U.S. Rep. Frank sees finance reform by year-end

U.S. Representative Barney Frank (D-MA), chairman of the House Financial Services Committee, holds a field hearing entitled "Seeking Solutions: Finding Credit for Small and Mid-Size Businesses in Massachusetts" in Boston, Massachusetts March 23, 2009. REUTERS/Brian Snyder

WASHINGTON (Reuters) - An influential U.S. lawmaker on Monday urged the financial services industry to support efforts to strengthen the financial system or risk losing influence over the outcome of the debate.

“We invite the financial community to participate with us given what we believe is necessary and how we do it, but it’s going to happen one way or the other,” House of Representatives Financial Services Committee Chairman Barney Frank said in a speech at the National Press Club.
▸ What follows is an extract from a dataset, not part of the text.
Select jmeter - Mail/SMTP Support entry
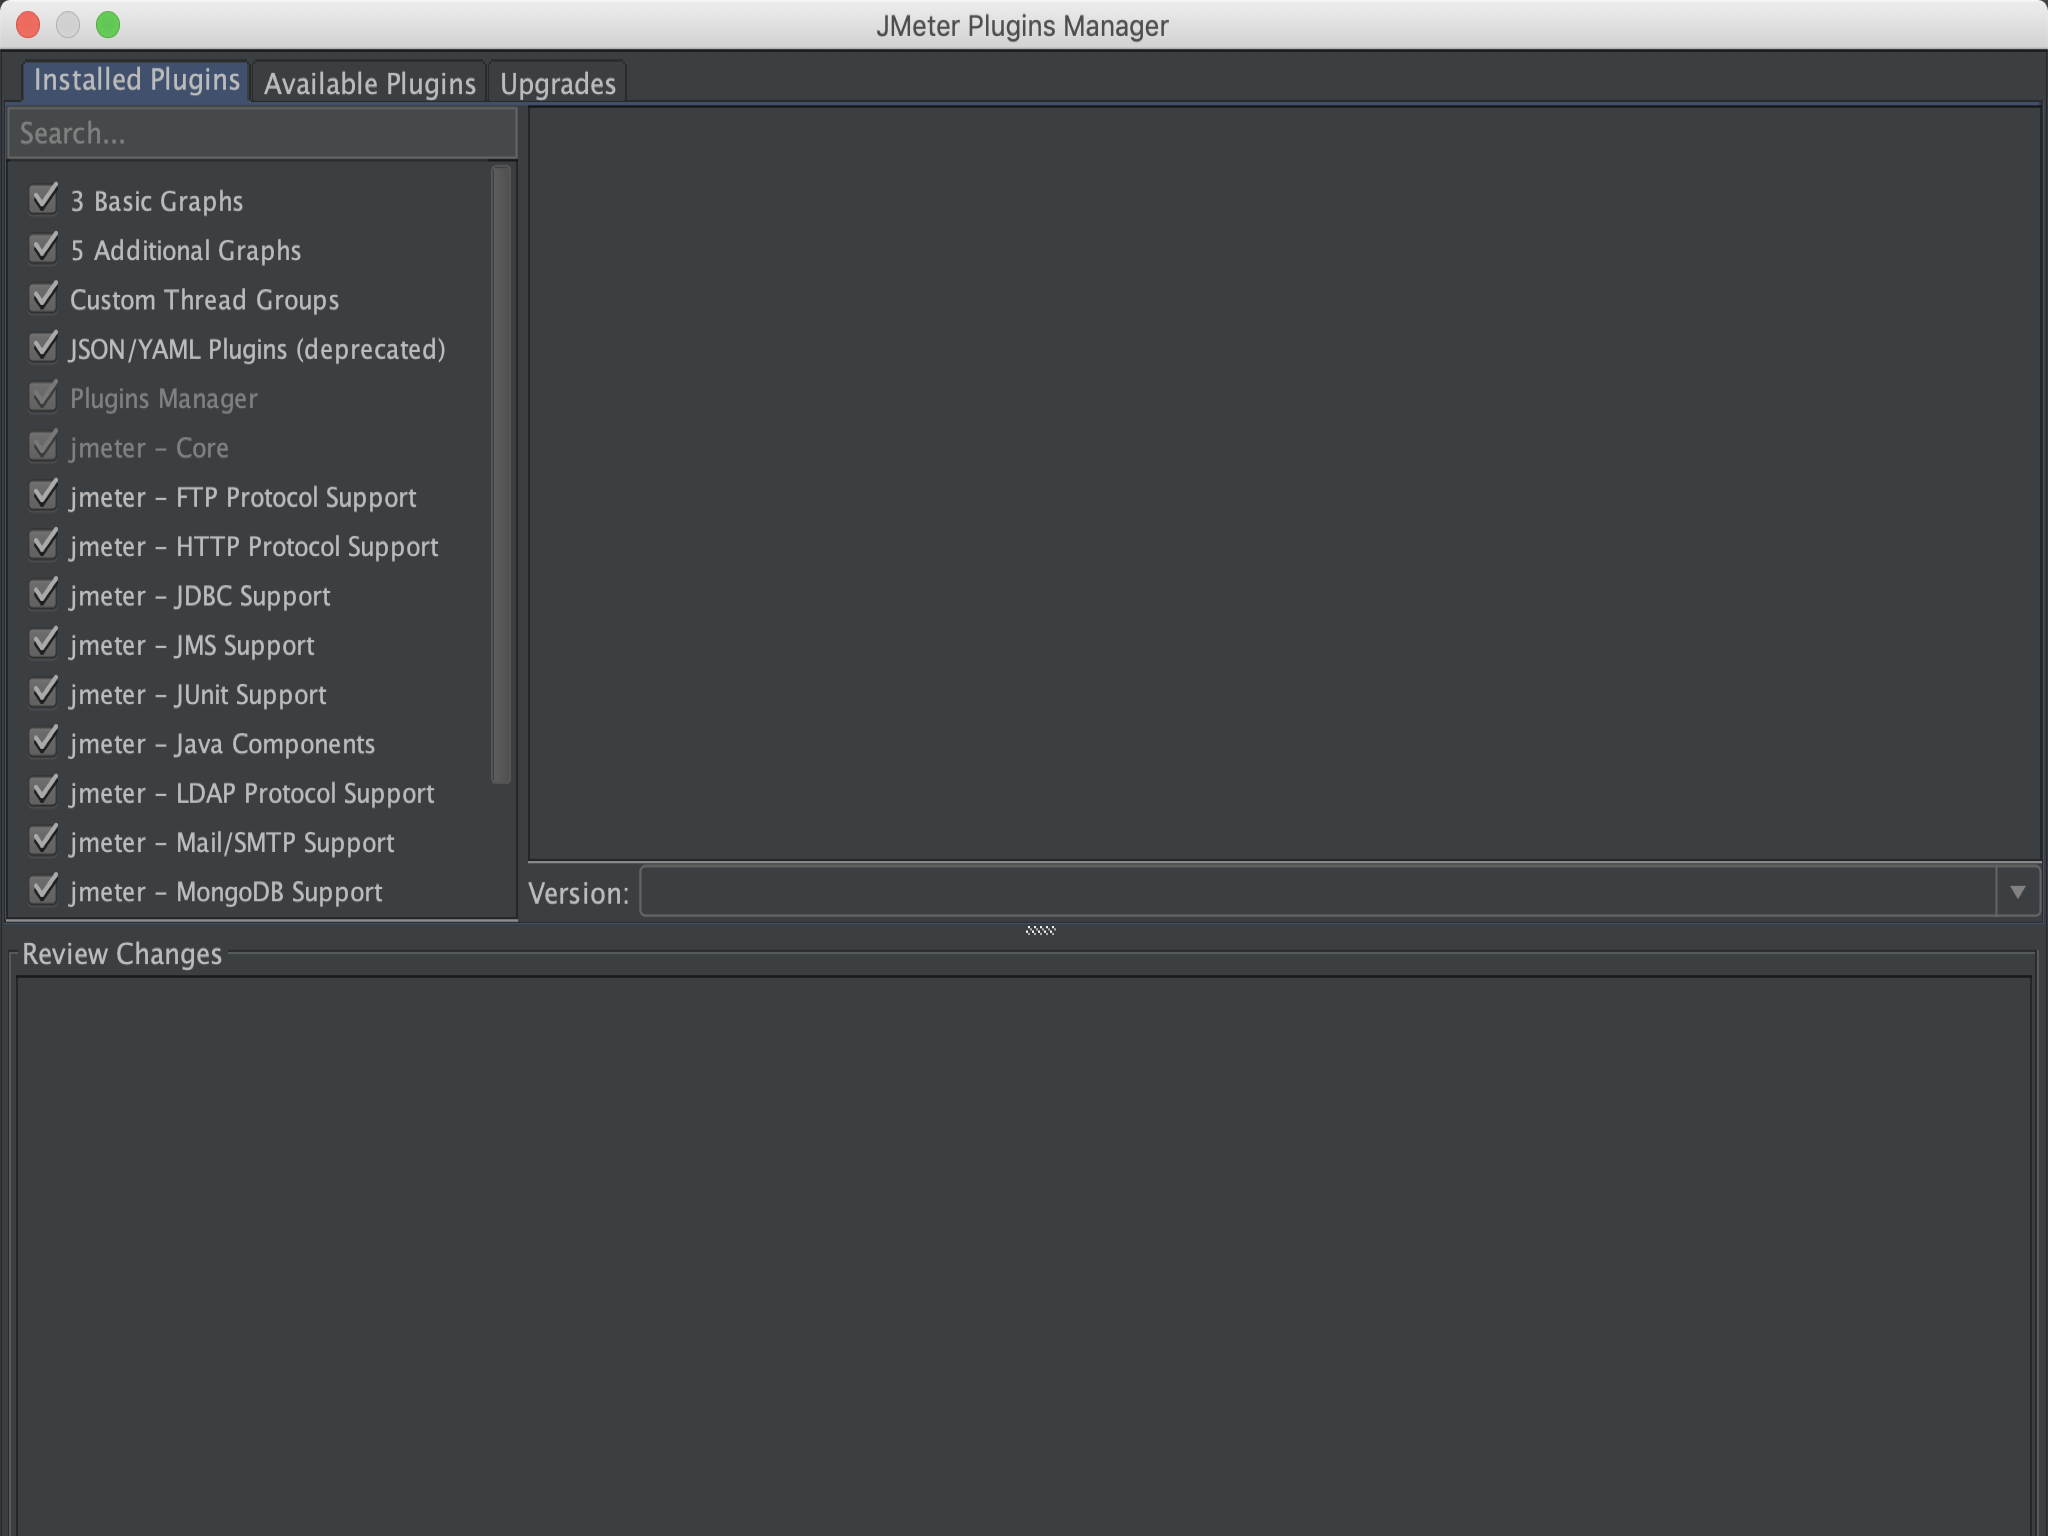Viewport: 2048px width, 1536px height. tap(232, 843)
Those who balk at the restructuring of financial rules will be outside the debate and are inviting a harsher treatment, Frank cautioned.

The Obama administration and lawmakers are considering reforms to rules governing the financial services industry aimed at preventing another financial crisis like the one that erupted in mid-2007 and plunged the economy into the most painful recession in decades. Barney Frank, a Massachusetts Democrat, is at the center of that debate.

Banks have objected to elements of the regulatory retooling including the proposal to create an agency to oversee consumer protections for products such as credit cards and home mortgages. Industry representatives say adding new layers of bureaucracy are not guaranteed to ensure better consumer protection.

Congress can complete a regulatory reform overhaul and send it to the president by the end of this year, Frank said.

Democrats were committed to regulatory reform that protects consumers, and should use their congressional majority to ensure passage of financial rules that allow innovation but curtail abuse, he said.

“It is a responsibility for us as Democrats,” Frank said at the National Press Club in Washington. “I am giving us this responsibility because I am confident we are going to meet it.”